Collected data —
┄┄┄┄┄┄
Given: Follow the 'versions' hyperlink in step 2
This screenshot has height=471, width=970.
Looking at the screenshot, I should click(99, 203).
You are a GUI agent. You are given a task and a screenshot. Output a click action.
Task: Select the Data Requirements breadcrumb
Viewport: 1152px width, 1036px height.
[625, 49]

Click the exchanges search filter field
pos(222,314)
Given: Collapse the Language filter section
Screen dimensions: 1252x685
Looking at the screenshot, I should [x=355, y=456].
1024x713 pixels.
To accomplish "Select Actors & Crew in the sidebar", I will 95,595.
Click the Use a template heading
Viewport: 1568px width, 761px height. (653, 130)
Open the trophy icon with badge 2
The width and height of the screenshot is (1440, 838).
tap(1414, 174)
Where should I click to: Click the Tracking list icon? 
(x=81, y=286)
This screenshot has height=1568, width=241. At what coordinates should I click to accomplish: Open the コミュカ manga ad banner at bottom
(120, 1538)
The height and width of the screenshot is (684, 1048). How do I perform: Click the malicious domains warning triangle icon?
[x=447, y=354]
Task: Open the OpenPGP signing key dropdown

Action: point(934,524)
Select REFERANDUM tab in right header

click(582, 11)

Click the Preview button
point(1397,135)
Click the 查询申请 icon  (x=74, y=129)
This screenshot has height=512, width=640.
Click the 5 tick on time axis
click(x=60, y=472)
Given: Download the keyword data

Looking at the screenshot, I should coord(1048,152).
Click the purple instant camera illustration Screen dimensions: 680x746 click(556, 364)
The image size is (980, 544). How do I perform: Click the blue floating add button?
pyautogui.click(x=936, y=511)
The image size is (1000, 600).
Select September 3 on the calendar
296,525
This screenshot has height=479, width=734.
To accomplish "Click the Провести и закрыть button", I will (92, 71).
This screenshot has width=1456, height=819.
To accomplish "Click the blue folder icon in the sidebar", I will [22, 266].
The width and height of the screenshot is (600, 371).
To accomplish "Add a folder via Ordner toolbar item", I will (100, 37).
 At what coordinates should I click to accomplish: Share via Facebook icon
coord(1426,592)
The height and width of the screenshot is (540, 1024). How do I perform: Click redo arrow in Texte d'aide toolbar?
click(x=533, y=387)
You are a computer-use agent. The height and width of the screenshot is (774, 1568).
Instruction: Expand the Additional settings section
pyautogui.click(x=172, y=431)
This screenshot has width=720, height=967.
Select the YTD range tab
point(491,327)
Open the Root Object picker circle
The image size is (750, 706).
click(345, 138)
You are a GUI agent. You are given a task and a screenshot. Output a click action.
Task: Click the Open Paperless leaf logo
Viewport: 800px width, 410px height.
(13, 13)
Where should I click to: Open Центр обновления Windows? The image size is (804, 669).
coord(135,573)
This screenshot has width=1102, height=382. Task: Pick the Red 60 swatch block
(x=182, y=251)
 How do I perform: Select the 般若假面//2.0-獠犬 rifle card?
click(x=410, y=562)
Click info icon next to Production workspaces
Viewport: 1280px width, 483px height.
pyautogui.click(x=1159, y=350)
┄┄┄┄┄┄
Objective — Rewrite the entries above, substituting "Display size" for every occurrence of "Screen dimensions" and leaving all other text unchanged.

Result for this task —
Given: Follow the 'versions' hyperlink in step 2
This screenshot has height=471, width=970.
Looking at the screenshot, I should click(99, 203).
You are a GUI agent. You are given a task and a screenshot. Output a click action.
Task: Select the Data Requirements breadcrumb
Viewport: 1152px width, 1036px height.
[625, 49]

Click the exchanges search filter field
pos(222,314)
Given: Collapse the Language filter section
Display size: 1252x685
Looking at the screenshot, I should [x=355, y=456].
1024x713 pixels.
To accomplish "Select Actors & Crew in the sidebar", I will 95,595.
Click the Use a template heading
Viewport: 1568px width, 761px height. (653, 130)
Open the trophy icon with badge 2
The width and height of the screenshot is (1440, 838).
tap(1414, 174)
Where should I click to: Click the Tracking list icon? 
(x=81, y=286)
This screenshot has height=1568, width=241. At what coordinates should I click to accomplish: Open the コミュカ manga ad banner at bottom
(120, 1538)
The height and width of the screenshot is (684, 1048). How do I perform: Click the malicious domains warning triangle icon?
[x=447, y=354]
Task: Open the OpenPGP signing key dropdown

Action: point(934,524)
Select REFERANDUM tab in right header

click(582, 11)

Click the Preview button
point(1397,135)
Click the 查询申请 icon  (x=74, y=129)
This screenshot has height=512, width=640.
Click the 5 tick on time axis
click(x=60, y=472)
Given: Download the keyword data

Looking at the screenshot, I should coord(1048,152).
Click the purple instant camera illustration Display size: 680x746 click(556, 364)
The image size is (980, 544). How do I perform: Click the blue floating add button?
pyautogui.click(x=936, y=511)
The image size is (1000, 600).
Select September 3 on the calendar
296,525
This screenshot has height=479, width=734.
To accomplish "Click the Провести и закрыть button", I will (92, 71).
This screenshot has width=1456, height=819.
To accomplish "Click the blue folder icon in the sidebar", I will [22, 266].
The width and height of the screenshot is (600, 371).
To accomplish "Add a folder via Ordner toolbar item", I will (100, 37).
 At what coordinates should I click to accomplish: Share via Facebook icon
coord(1426,592)
The height and width of the screenshot is (540, 1024). How do I perform: Click redo arrow in Texte d'aide toolbar?
click(x=533, y=387)
You are a computer-use agent. The height and width of the screenshot is (774, 1568).
Instruction: Expand the Additional settings section
pyautogui.click(x=172, y=431)
This screenshot has width=720, height=967.
Select the YTD range tab
point(491,327)
Open the Root Object picker circle
The image size is (750, 706).
click(345, 138)
You are a GUI agent. You are given a task and a screenshot. Output a click action.
Task: Click the Open Paperless leaf logo
Viewport: 800px width, 410px height.
(13, 13)
Where should I click to: Open Центр обновления Windows? The image size is (804, 669).
coord(135,573)
This screenshot has width=1102, height=382. Task: Pick the Red 60 swatch block
(x=182, y=251)
 How do I perform: Select the 般若假面//2.0-獠犬 rifle card?
click(x=410, y=562)
Click info icon next to Production workspaces
Viewport: 1280px width, 483px height.
pyautogui.click(x=1159, y=350)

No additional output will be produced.